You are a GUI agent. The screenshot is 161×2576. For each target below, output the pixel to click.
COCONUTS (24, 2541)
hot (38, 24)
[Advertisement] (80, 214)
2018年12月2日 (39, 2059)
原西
--*--
*Work task:*
Write every entry out again. Keep each one exact.

*Exercise solution:*
You are a GUI agent. The screenshot is 161×2576. For each target below, output the pixel to click.
COCONUTS (24, 2541)
hot (38, 24)
[Advertisement] (80, 214)
2018年12月2日 (39, 2059)
原西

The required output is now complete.